►

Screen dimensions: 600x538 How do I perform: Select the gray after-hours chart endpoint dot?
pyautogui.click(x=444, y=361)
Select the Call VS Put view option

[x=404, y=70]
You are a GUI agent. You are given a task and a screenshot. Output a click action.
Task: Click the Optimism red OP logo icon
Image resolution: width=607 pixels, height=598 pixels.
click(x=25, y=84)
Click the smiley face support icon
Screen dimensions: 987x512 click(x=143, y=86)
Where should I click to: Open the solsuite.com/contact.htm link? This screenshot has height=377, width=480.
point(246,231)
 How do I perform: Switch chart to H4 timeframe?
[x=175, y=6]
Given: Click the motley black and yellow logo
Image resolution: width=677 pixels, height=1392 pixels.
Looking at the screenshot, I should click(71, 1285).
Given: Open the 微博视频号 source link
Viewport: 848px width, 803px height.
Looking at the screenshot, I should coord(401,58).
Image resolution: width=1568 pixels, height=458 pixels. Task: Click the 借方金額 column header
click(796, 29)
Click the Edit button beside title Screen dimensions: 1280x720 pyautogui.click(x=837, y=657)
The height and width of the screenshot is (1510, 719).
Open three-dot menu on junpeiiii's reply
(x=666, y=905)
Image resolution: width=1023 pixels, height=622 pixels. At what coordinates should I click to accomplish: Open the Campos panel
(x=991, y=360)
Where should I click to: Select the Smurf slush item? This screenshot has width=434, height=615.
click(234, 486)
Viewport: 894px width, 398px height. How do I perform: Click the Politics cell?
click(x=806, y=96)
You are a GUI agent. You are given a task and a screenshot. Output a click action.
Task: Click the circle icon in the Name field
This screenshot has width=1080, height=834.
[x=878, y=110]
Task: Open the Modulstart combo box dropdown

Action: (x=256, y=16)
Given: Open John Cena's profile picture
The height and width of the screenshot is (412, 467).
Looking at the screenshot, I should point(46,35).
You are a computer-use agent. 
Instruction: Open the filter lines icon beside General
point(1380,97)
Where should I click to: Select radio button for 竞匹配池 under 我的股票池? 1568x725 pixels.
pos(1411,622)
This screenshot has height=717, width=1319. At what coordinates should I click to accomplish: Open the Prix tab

◄

Every line that holds the word "logo" should be copied from the records above.

RESPONSE>
Task: Click the Optimism red OP logo icon
Given: Click the motley black and yellow logo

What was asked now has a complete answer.